What the task asks: From the line containing "The height and" down to the final line of the entries below, quote every line verbatim. Exclude pictures.
BEGIN Given data
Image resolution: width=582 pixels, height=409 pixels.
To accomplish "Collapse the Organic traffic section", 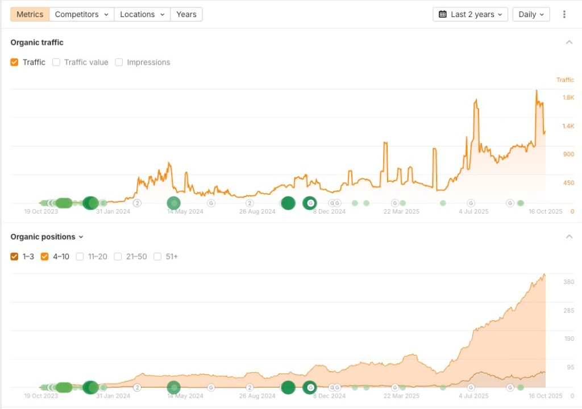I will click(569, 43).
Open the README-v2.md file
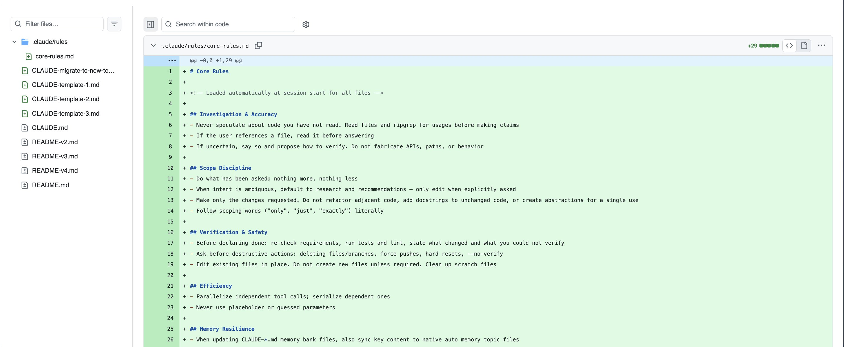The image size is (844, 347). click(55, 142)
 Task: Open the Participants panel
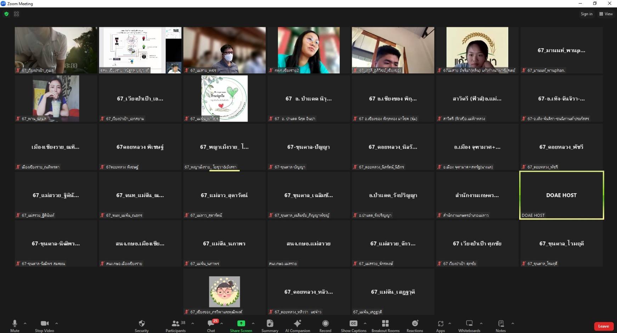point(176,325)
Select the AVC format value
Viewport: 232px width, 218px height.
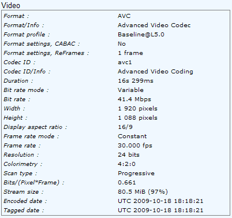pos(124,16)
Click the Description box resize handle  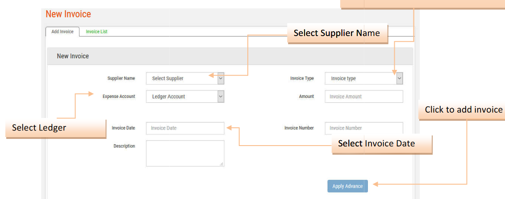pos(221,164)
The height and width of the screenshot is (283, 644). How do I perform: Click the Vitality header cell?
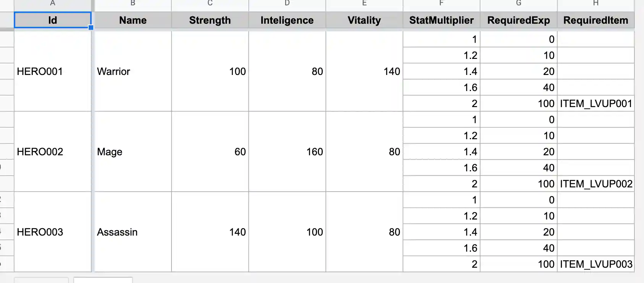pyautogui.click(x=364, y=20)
END Given data
Solution to the exercise:
The height and width of the screenshot is (283, 644). How do I perform: Click the Vitality header cell?
pyautogui.click(x=364, y=20)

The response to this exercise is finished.